TinyURL
System Design : Scalable URL shortener service like TinyURL
URL shortening is used to create shorter aliases for long URLs.
Requirements
Functional
- Write service: given a URL, generate a short and unique alias for it.
- Read service: give a short URL, return the original url.
- Users customization: pick up a custom short link for the URL.
- URL translation has an expire time.
Non-Functional
- High availability.
- Real time with minial latency.
- Shortened links should not be guessable.
Extended requirements
- Telemetry: how many times a reduction happened?
- REST APIs by other service.
Capacity Estimation and constraints
Read-heavy service: R:W = 100:1
Traffic
500M/Month new service
1 day = 24*3600s =86.4K
1 month = 30 24 3600 s = 2.592 million seconds
1 year = 22.896 Million seconds
Write: 500M/Month = 200 URL/s
Read: 20K URL/S
Storage
Store URL in 2 years:
500 Million 12 2 years = 12 Billion
Every URL takes 0.5 K
Then we have 6 Billion K = 6 TB.
Bandwidth
Write: 200 * 0.5 K/s = 100 KB/s
Read: 100KB/S * 100 = 10 MB/S
Memory : 80-20 rules
Cache 20% hot URLs for 24 hours.
20K/S * 86.4K seconds=1.7 B requests
1.7 Billion 0.2 0.5 KB = 0.17 TB = 170 GB
High-Level estimates
Types of URLs | Time estimates |
---|---|
New URLs | 200/s |
URL redirections | 20K/s |
Incoming data | 100KB/s |
Outgoing data | 10 MB/s |
Storage for 5 years | 6 TB |
Memory for cache | 170 GB |
System APIs
createURL(
api_dev_key,
original_url,
custom_alias=None,
user_name=None,
expire_date=None) -> string
deleteURL(api_dev_key, url_key)
DB Design
- 6 TB
- Read-heavy
- No relationship between records.
DB Schema
URL DB: PK - Hash: string
original_url: string
create_time: datetime
user_id: int
User DB: PK - UserID: int
name: string
email: string
create_time: datetime
last_login_time: datatime
DB Type
No relationship between objects. No-SQL for availability and horizontal scalability.

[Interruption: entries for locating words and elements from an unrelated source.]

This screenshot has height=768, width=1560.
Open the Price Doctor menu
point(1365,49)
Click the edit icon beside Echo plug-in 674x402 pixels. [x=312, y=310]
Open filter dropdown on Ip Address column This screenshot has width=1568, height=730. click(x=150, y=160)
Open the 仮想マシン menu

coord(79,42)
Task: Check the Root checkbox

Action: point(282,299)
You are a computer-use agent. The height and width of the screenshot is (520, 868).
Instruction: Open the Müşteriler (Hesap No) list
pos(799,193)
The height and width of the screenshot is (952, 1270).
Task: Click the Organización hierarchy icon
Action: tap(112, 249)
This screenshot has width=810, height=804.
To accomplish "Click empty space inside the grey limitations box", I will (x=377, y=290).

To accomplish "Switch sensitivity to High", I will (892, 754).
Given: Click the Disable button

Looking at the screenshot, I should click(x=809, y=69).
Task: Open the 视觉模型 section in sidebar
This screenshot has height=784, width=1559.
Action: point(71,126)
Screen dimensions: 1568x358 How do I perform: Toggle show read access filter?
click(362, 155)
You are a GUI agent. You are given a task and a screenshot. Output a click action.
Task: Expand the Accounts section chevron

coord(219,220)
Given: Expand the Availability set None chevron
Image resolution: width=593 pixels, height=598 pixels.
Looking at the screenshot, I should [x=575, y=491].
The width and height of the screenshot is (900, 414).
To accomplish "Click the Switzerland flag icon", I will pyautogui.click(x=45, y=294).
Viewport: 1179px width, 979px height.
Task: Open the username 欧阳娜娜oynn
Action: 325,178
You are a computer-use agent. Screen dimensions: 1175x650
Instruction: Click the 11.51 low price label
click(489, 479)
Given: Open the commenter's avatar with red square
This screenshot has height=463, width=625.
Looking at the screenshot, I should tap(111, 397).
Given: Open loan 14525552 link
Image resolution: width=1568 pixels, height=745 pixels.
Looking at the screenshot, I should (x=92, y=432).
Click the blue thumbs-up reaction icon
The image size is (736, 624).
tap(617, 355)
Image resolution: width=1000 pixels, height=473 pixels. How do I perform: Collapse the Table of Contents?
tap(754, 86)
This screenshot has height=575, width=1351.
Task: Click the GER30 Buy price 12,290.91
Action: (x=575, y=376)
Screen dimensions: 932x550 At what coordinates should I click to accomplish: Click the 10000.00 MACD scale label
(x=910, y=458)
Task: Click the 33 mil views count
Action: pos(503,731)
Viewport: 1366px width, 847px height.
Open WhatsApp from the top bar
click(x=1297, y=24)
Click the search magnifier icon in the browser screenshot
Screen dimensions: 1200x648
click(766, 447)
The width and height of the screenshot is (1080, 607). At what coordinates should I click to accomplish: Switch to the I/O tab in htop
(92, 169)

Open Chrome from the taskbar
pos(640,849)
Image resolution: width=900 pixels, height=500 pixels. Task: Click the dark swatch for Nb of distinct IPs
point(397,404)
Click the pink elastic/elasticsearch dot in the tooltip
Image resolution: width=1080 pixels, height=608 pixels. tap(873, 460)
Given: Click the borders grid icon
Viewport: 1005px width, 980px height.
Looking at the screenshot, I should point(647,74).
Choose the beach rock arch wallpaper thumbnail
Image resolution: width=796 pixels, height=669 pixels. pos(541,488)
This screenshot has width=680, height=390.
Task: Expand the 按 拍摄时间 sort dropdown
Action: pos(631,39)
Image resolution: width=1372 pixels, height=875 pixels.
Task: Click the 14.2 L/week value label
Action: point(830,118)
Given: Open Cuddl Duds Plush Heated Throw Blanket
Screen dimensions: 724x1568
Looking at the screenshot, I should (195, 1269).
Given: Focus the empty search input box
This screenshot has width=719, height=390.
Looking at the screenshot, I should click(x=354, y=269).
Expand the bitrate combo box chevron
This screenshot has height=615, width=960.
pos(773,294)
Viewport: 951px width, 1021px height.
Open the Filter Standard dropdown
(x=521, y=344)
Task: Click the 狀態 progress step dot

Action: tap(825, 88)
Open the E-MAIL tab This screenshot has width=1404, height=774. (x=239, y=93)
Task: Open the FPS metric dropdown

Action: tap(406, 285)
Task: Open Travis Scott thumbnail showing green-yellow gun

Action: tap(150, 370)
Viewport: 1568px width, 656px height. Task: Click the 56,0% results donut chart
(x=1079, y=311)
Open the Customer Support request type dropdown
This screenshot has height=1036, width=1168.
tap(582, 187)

Basic System Design and Algorithm
How to generate a short and unique key for a given URL?
Encoding actual URL
Base64 with 6 letters long. 64^6 = 68.7 Billion
MD5Sum to generate hash. 128 bits.
How to resolve hash collision?
Randomly pick up digits out of 128 bits.
Append use name id or increasing counter in md5 hashing func.
Generating keys off-line
Key Generation Service(KGS) in key-DB.
6 chars * 68.7 Billion (unique keys) = 412 GB.
Data Partitioning and Replication
Range based partitioning
Hash-Based Partitioning
Consistent Hashing into number between 1-256
Cache
How much cache memory should we have?
170GB
Which cache eviction policy would best fit our needs?
Least Recently Used (LRU) can be used.
How can each cache replica be updated?
Whenever there is a cache miss, servers need to access DB.
Load Balancer
- Between Clients and Application servers
- Between Application Servers and database servers
- Between Application Servers and Cache servers
Purging or DB cleanup
- Lazy cleanup
- Cleanup Service to clean periodically.
- Default expiration time
Telemetry
- How many times a short URL has been used?
- What location is it used?
- How would we store these statistics?
- Country of the visitor, date and time of access, web page, browser, platform from where the page was accessed.
Security and permission
Can users created private URLs or allow a particular set?
Use wide-column database like Cassandra. They key for the table will be the HASH, add one columns UserIDs.